When she asked for the officer’s name he refused but gave his identification number.
Kathleen, who celebrated her 79th birthday in June, was told by doctors to rest her foot but had popped in to Marks and Spencer next to Southport station last Monday (June 29) to spend her birthday vouchers.
She said: “The service I got there was so different. It is second to none.”
Kathleen, who has high blood pressure was so upset by the train incident she was taken to hospital the next morning for blood pressure checks.

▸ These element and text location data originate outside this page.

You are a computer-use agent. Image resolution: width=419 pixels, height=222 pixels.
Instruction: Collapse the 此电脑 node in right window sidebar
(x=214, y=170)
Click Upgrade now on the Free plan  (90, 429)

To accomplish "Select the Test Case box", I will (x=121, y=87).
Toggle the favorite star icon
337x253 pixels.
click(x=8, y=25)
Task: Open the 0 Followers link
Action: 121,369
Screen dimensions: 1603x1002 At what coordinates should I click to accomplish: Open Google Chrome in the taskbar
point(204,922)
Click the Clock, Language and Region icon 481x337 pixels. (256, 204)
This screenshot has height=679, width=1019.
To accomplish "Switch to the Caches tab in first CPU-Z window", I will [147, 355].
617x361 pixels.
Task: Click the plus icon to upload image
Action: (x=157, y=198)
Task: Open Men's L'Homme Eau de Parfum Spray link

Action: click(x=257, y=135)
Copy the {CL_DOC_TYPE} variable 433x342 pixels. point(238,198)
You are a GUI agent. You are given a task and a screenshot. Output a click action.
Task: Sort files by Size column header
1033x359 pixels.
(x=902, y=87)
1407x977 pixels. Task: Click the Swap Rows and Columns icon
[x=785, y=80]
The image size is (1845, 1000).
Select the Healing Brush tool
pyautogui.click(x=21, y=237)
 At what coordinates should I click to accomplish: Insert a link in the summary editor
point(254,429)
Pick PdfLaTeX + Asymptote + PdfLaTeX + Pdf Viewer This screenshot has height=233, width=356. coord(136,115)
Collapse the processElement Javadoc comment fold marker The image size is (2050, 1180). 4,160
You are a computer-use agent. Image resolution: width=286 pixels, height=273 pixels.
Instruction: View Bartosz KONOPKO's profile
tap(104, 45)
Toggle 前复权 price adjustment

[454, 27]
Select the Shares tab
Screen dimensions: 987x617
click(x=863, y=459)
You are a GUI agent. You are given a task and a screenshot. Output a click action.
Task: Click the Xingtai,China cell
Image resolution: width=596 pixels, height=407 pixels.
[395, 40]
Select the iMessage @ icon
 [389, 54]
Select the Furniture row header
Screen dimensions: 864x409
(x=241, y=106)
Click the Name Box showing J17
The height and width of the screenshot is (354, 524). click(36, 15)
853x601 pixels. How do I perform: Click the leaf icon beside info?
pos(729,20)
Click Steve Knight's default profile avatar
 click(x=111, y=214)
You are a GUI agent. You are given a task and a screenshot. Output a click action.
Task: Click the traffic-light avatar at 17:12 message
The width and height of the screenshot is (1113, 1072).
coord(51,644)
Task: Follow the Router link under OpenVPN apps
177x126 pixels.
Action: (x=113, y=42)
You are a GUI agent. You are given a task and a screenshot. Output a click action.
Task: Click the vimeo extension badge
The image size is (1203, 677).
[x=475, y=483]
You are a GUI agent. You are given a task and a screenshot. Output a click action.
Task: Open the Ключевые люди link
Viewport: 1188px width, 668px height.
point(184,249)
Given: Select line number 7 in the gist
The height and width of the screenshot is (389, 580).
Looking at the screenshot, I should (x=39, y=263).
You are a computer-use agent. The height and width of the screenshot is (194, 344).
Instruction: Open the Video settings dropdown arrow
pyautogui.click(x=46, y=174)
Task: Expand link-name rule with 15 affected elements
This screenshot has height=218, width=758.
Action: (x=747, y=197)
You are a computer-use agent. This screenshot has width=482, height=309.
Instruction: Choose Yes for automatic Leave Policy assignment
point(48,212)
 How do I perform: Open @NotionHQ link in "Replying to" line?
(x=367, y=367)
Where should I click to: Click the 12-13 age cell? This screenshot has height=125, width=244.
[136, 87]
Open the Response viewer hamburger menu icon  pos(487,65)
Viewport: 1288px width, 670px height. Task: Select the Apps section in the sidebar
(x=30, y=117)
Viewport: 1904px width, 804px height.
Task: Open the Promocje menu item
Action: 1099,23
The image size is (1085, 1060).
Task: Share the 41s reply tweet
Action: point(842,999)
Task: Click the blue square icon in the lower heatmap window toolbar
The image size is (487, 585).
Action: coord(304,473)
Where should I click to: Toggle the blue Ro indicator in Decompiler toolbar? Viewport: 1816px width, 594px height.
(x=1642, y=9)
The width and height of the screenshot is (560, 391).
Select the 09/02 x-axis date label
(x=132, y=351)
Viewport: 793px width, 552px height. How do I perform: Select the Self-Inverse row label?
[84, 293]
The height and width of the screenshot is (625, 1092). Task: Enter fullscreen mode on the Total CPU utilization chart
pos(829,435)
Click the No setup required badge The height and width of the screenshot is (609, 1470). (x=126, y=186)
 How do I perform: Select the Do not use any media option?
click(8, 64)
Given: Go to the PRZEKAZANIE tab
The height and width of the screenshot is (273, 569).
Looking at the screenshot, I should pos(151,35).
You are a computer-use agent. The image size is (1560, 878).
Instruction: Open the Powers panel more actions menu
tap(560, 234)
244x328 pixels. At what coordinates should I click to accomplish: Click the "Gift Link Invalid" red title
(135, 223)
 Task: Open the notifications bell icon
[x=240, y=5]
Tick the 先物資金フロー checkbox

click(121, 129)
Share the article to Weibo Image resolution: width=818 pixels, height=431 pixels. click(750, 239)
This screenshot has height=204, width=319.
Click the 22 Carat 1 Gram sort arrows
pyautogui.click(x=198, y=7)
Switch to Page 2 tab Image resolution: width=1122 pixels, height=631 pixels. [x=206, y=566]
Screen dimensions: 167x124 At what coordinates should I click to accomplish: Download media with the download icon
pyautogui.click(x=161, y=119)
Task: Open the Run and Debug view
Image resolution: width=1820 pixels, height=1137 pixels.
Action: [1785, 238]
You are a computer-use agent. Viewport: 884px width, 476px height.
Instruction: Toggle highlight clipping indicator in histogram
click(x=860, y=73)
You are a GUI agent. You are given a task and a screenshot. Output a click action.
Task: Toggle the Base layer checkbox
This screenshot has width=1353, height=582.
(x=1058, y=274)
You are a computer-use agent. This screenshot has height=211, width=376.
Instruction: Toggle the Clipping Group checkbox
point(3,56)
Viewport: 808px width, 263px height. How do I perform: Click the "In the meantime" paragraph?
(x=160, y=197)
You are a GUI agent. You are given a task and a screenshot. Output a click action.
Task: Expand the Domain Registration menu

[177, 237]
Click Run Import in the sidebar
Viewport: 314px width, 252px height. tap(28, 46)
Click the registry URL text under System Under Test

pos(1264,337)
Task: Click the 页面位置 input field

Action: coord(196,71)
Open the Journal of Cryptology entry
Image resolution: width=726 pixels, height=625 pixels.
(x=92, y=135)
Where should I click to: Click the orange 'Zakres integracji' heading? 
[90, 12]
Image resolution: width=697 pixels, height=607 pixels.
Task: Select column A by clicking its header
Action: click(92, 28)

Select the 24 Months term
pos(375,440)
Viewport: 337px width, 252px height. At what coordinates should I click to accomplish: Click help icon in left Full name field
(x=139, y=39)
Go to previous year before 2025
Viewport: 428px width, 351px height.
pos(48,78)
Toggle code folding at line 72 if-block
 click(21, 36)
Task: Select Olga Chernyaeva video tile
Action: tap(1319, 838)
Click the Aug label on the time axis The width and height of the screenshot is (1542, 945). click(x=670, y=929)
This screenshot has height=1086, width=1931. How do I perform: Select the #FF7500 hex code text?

Although she agrees with the by-law, which can lead to a caution or prosecution, she believes it should exclude disabled people.
She said: “There are yobbos who just vandalise trains but you could see my walking stick and my bandages. I would have liked for him to have approached me to ask why I had my foot rested on the seat.”
A Merseyrail spokesman could not comment on the case but said officers are not medically trained to determine the condition of passengers and said: “We would want anybody talking to passengers to be polite to people but that is not to say that our member of staff wasn’t.
“She was not cautioned, so there will be no prosecution. But if she feels she has been unfairly treated and she has contacted us, we will make a judgment on whether she has got a case.”